Keep only the lines from the start of the data through the line containing "Select the История", and output them exactly.

(Stored data)

☆ ☆ ☆ ☆

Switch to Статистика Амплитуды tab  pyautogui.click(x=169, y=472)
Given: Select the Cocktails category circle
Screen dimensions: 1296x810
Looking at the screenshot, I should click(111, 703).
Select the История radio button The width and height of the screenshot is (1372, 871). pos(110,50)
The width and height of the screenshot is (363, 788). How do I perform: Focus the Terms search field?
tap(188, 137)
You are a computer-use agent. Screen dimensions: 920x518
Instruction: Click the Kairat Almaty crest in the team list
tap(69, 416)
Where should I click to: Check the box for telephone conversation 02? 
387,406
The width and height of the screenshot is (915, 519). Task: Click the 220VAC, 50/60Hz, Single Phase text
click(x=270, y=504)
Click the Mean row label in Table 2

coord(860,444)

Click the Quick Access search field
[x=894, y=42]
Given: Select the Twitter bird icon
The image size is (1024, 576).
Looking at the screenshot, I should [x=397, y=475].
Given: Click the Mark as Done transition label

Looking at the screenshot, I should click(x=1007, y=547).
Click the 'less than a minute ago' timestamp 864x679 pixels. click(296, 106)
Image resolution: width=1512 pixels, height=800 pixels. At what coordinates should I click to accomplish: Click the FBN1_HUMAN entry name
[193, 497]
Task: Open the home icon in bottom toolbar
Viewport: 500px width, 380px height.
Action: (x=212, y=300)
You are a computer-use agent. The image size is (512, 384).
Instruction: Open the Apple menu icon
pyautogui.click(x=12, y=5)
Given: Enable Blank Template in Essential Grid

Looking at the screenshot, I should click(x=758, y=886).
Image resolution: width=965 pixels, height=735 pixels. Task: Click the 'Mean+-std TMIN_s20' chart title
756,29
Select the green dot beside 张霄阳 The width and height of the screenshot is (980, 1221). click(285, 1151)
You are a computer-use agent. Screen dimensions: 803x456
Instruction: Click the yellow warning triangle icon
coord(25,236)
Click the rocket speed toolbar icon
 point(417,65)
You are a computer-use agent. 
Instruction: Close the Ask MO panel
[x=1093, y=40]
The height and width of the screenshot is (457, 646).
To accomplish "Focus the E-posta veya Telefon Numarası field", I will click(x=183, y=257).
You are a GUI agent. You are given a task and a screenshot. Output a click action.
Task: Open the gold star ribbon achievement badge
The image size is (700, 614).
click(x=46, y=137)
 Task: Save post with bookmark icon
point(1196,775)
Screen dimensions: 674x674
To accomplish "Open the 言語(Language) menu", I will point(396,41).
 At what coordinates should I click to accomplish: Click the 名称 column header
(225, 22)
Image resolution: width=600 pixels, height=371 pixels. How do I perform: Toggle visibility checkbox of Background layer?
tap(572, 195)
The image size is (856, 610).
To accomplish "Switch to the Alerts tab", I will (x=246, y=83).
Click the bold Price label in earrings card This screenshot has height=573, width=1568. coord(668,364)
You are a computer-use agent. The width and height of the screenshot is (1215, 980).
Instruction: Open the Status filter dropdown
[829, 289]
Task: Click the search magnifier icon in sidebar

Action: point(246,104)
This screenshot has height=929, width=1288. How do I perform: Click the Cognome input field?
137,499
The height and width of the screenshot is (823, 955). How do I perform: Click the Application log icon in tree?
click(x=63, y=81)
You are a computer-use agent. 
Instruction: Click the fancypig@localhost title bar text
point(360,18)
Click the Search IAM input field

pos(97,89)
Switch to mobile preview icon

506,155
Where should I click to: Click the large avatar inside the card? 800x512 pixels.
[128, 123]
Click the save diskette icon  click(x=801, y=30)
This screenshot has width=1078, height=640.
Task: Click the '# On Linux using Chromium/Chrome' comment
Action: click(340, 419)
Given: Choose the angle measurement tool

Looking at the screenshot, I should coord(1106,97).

☆ ☆ ☆ ☆

■ **WRITTEN ANSWER**:
Switch to Статистика Амплитуды tab  pyautogui.click(x=169, y=472)
Given: Select the Cocktails category circle
Screen dimensions: 1296x810
Looking at the screenshot, I should click(111, 703).
Select the История radio button The width and height of the screenshot is (1372, 871). pos(110,50)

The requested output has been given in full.